# Prompt
Each entry below is to be duplicated verbatim.

# Records for the task
□ □ □ □

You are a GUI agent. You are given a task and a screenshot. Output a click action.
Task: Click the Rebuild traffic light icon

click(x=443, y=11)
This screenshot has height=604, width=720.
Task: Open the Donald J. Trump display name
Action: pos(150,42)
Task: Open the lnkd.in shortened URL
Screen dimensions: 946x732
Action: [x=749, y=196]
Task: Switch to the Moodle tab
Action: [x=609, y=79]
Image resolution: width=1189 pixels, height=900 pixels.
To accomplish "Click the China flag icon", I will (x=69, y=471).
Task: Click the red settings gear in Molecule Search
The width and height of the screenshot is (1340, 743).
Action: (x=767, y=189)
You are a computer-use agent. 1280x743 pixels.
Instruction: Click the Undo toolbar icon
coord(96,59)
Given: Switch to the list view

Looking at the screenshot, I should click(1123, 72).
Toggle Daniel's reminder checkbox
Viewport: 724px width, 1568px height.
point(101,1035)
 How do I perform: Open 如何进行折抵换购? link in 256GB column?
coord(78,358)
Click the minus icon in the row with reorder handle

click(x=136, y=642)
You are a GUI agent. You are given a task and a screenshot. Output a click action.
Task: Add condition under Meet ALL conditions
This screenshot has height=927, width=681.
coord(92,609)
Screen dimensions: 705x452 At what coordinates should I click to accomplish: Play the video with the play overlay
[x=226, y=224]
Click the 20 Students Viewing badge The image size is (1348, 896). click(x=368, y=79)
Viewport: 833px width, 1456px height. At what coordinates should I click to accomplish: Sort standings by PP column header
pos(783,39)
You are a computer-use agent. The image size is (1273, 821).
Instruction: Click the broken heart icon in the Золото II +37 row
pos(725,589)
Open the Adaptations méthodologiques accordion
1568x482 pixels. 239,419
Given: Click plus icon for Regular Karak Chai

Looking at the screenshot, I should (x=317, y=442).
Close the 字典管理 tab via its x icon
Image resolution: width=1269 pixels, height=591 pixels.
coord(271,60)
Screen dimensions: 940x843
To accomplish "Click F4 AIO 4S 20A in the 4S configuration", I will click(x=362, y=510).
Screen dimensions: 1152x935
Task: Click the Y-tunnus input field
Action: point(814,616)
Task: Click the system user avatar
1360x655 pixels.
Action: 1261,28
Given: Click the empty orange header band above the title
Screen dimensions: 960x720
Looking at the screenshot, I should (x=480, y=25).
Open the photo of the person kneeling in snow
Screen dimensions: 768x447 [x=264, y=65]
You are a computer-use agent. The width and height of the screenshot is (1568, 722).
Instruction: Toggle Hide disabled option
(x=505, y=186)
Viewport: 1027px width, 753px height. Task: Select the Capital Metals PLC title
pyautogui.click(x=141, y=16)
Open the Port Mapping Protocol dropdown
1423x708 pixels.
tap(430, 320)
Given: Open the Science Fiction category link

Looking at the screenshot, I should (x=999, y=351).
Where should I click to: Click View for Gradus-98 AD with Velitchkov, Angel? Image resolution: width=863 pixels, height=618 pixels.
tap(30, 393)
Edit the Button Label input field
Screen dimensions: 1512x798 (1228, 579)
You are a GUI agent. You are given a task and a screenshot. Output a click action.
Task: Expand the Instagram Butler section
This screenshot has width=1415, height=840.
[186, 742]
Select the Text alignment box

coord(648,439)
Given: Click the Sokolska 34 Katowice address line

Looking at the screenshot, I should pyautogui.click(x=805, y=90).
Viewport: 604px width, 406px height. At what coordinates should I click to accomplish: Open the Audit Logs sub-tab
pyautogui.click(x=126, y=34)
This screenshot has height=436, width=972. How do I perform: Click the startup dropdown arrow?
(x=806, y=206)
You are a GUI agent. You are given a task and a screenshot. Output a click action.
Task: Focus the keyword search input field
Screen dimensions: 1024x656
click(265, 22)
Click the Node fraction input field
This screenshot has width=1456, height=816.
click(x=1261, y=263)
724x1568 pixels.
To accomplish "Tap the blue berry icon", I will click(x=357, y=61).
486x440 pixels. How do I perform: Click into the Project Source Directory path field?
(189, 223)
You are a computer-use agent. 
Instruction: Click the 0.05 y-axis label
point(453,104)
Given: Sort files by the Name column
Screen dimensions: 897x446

□ □ □ □

# Solved problem
You are a GUI agent. You are given a task and a screenshot. Output a click action.
Task: Click the Rebuild traffic light icon

click(x=443, y=11)
This screenshot has height=604, width=720.
Task: Open the Donald J. Trump display name
Action: pos(150,42)
Task: Open the lnkd.in shortened URL
Screen dimensions: 946x732
Action: [x=749, y=196]
Task: Switch to the Moodle tab
Action: [x=609, y=79]
Image resolution: width=1189 pixels, height=900 pixels.
To accomplish "Click the China flag icon", I will (x=69, y=471).
Task: Click the red settings gear in Molecule Search
The width and height of the screenshot is (1340, 743).
Action: (x=767, y=189)
You are a computer-use agent. 1280x743 pixels.
Instruction: Click the Undo toolbar icon
coord(96,59)
Given: Switch to the list view

Looking at the screenshot, I should click(1123, 72).
Toggle Daniel's reminder checkbox
Viewport: 724px width, 1568px height.
point(101,1035)
 How do I perform: Open 如何进行折抵换购? link in 256GB column?
coord(78,358)
Click the minus icon in the row with reorder handle

click(x=136, y=642)
You are a GUI agent. You are given a task and a screenshot. Output a click action.
Task: Add condition under Meet ALL conditions
This screenshot has height=927, width=681.
coord(92,609)
Screen dimensions: 705x452 At what coordinates should I click to accomplish: Play the video with the play overlay
[x=226, y=224]
Click the 20 Students Viewing badge The image size is (1348, 896). click(x=368, y=79)
Viewport: 833px width, 1456px height. At what coordinates should I click to accomplish: Sort standings by PP column header
pos(783,39)
You are a computer-use agent. The image size is (1273, 821).
Instruction: Click the broken heart icon in the Золото II +37 row
pos(725,589)
Open the Adaptations méthodologiques accordion
1568x482 pixels. 239,419
Given: Click plus icon for Regular Karak Chai

Looking at the screenshot, I should (x=317, y=442).
Close the 字典管理 tab via its x icon
Image resolution: width=1269 pixels, height=591 pixels.
coord(271,60)
Screen dimensions: 940x843
To accomplish "Click F4 AIO 4S 20A in the 4S configuration", I will click(x=362, y=510).
Screen dimensions: 1152x935
Task: Click the Y-tunnus input field
Action: point(814,616)
Task: Click the system user avatar
1360x655 pixels.
Action: 1261,28
Given: Click the empty orange header band above the title
Screen dimensions: 960x720
Looking at the screenshot, I should (x=480, y=25).
Open the photo of the person kneeling in snow
Screen dimensions: 768x447 [x=264, y=65]
You are a computer-use agent. The width and height of the screenshot is (1568, 722).
Instruction: Toggle Hide disabled option
(x=505, y=186)
Viewport: 1027px width, 753px height. Task: Select the Capital Metals PLC title
pyautogui.click(x=141, y=16)
Open the Port Mapping Protocol dropdown
1423x708 pixels.
tap(430, 320)
Given: Open the Science Fiction category link

Looking at the screenshot, I should (x=999, y=351).
Where should I click to: Click View for Gradus-98 AD with Velitchkov, Angel? Image resolution: width=863 pixels, height=618 pixels.
tap(30, 393)
Edit the Button Label input field
Screen dimensions: 1512x798 (1228, 579)
You are a GUI agent. You are given a task and a screenshot. Output a click action.
Task: Expand the Instagram Butler section
This screenshot has width=1415, height=840.
[186, 742]
Select the Text alignment box

coord(648,439)
Given: Click the Sokolska 34 Katowice address line

Looking at the screenshot, I should pyautogui.click(x=805, y=90).
Viewport: 604px width, 406px height. At what coordinates should I click to accomplish: Open the Audit Logs sub-tab
pyautogui.click(x=126, y=34)
This screenshot has height=436, width=972. How do I perform: Click the startup dropdown arrow?
(x=806, y=206)
You are a GUI agent. You are given a task and a screenshot. Output a click action.
Task: Focus the keyword search input field
Screen dimensions: 1024x656
click(265, 22)
Click the Node fraction input field
This screenshot has width=1456, height=816.
click(x=1261, y=263)
724x1568 pixels.
To accomplish "Tap the blue berry icon", I will click(x=357, y=61).
486x440 pixels. How do I perform: Click into the Project Source Directory path field?
(189, 223)
You are a computer-use agent. 
Instruction: Click the 0.05 y-axis label
point(453,104)
Given: Sort files by the Name column
Screen dimensions: 897x446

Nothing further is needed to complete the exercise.